Halt and Catch Fire is almost certainly the most underrated drama series of the 2010s. Airing to small audiences on AMC, it completed its four season run by dint of being relatively cheap to make and to the critical kudos it picked up during its run, from 2014 to 2017. In the years since it went off the air, the show has picked up a lot more critical retrorespect but still hasn't quite permeated the audience consciousness even in the same way as, say, The Americans or Atlanta.

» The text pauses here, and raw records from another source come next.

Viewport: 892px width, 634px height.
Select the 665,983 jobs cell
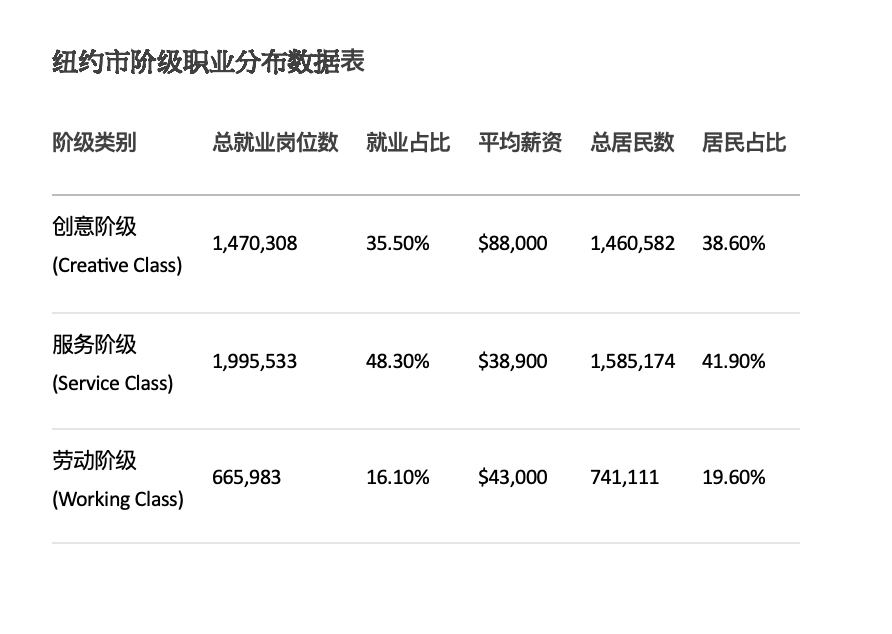point(246,477)
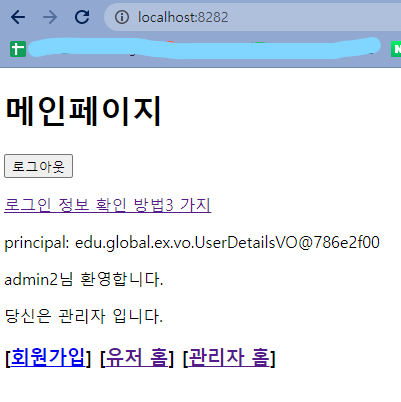The image size is (401, 402).
Task: Click the blue scribbled bookmarks bar
Action: (204, 48)
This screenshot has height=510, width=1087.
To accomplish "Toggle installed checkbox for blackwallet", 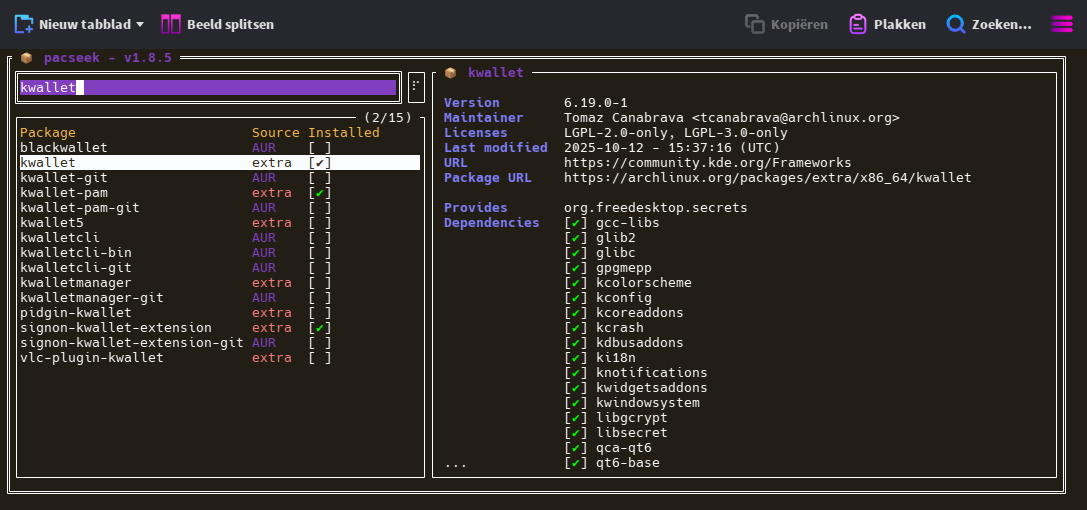I will tap(320, 148).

The show's relatively dull-sounding premise doesn't really help it. This is a period piece about the early (ish) days of the computer business, which doesn't really sound like the most exciting basis for an ongoing TV show. The cast is perhaps a bit more interesting. Lee Pace, hot off the press of playing Thranduil in Peter Jackson's Hobbit trilogy and Ronan the Accuser in Guardians of the Galaxy and poised for a big Hollywood movie career, signed up to Halt and Catch Fire after working on those projects, a sign of his regard for the scripts. Mackenzie Davis was less well-known before working on the show, but it certainly helped her career develop, with roles in Blade Runner 2049, Terminator: Dark Fate and arguably Black Mirror's most popular episode, San Junipero, all following.
The first season of Halt and Catch Fire starts off feeling a bit more like Mad Men but in the 1980s with more computers and less advertising, with Pace's smooth advertising exec Joe MacMillan coming across like Don Draper with added bisexuality. The show rapidly moves away from that, instead leaning into more of a slightly offbeat tone that gets more pronounced and more interesting through the show's run, becoming a bit more of an 8-bit Mr. Robot. It never goes as full intense-weird as that show though, remaining grounded throughout its run. It's this tone of being a traditional drama but with one tone in the oddball, accessible but occasionally weird, that makes the show interesting.

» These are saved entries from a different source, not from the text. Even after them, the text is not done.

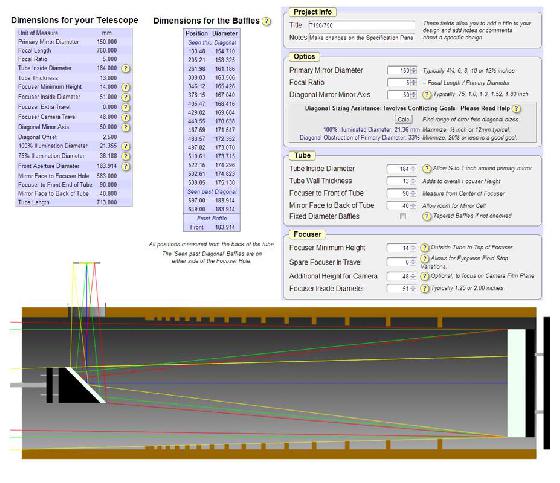This screenshot has height=483, width=560.
Task: Click Mirror Face to Back of Tube input
Action: coord(401,205)
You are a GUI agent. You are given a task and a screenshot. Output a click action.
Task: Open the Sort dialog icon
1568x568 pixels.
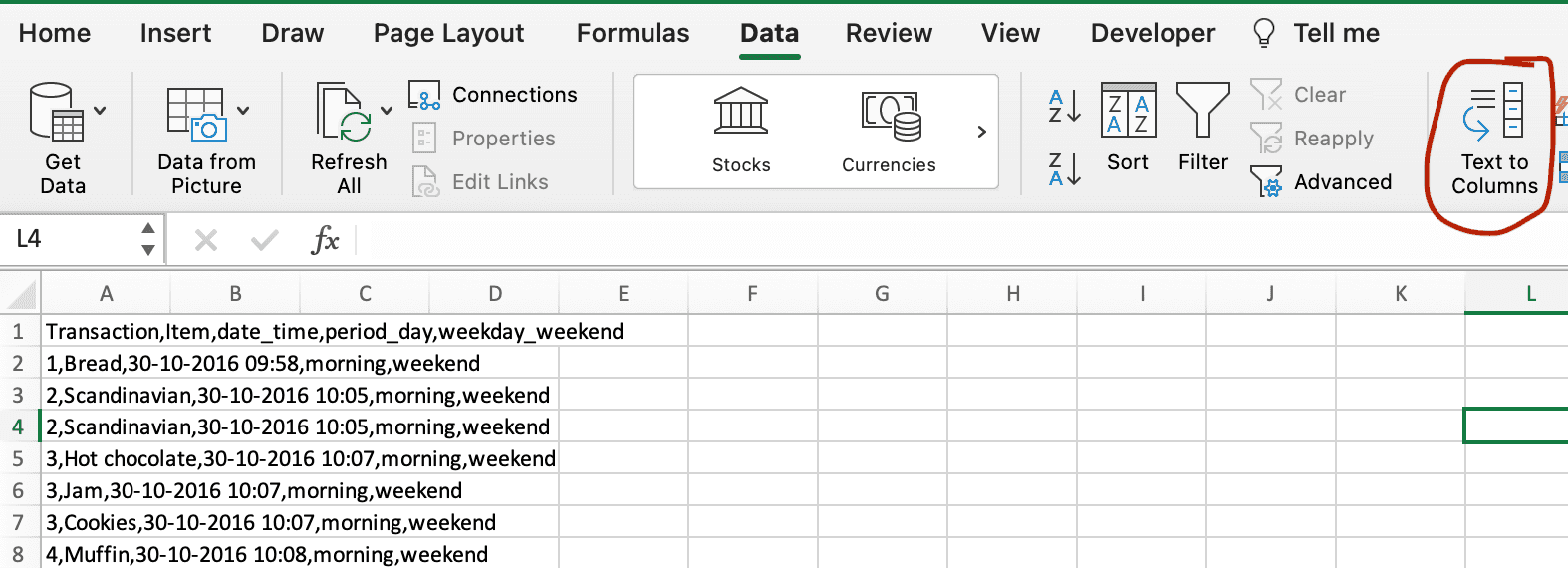(x=1128, y=110)
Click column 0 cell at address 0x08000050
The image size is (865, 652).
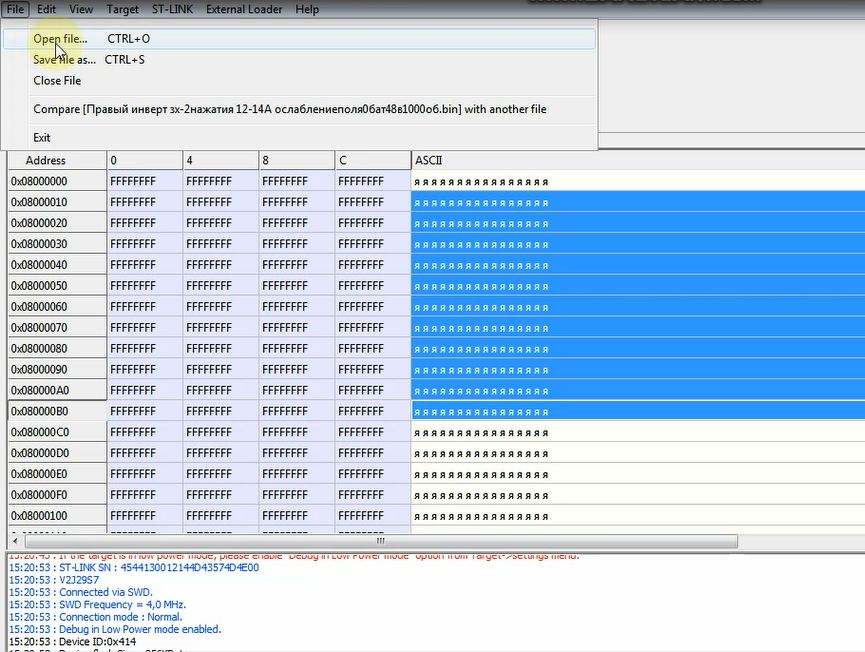click(144, 286)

The performances of the four leads make the show work. Joe is smooth, slicked back and confident, but masks a more troubled family background and issues with commitment. Pace finds additional layers of the character which make him more relatable although not always sympathetic: Joe is a seriously damaged human being and it's to both the writers and Pace's credit that they avoid slipping into cliche. Scoot McNairy provides an able foil in the role of Gordon, a more hands-on practical engineer and family man who lacks Joe's big picture vision as he is more of a details guy. Kerry Bishé provides excellent support as Gordon's wife Donna (the two re-teaming as a husband-and-wife couple from the movie Argo), whose character rapidly expands from that of supporting character to co-lead. The show flirts with traditional relationship drama when delving into their marriage but expertly finds new ways of exploring the oldest of relationship ideas in the show. The central quartet is rounded out by Mackenzie Davis's Cameron, a loose cannon genius programmer with commitment and addiction issues who at first might make the viewer wince due to being a walking bag of tropes, but rapidly becomes a far more interesting character thanks again to the writers and Davis finding extra depths in the role.
At just ten episodes, the first season moves relatively quickly and presents our protagonists with fresh challenges every week. The stakes feel kind of low overall - at no point in the series is anyone's life in danger, for example - but the financial implications for the company and the people who work there are ramped up and the show makes it clear that the livelihoods of hundreds of people are on the line.
Events come together and it feels like the ending might be a little too neat, probably a result of renewal not being seen as certain (or even likely, for such a niche premise). But fortunately Halt and Catch Fire did gets its later seasons, which number among some of the finest of the decade. This first season (****) is a slow burner but rewards the patient viewer. It is available to watch now on Amazon Prime in the UK and USA.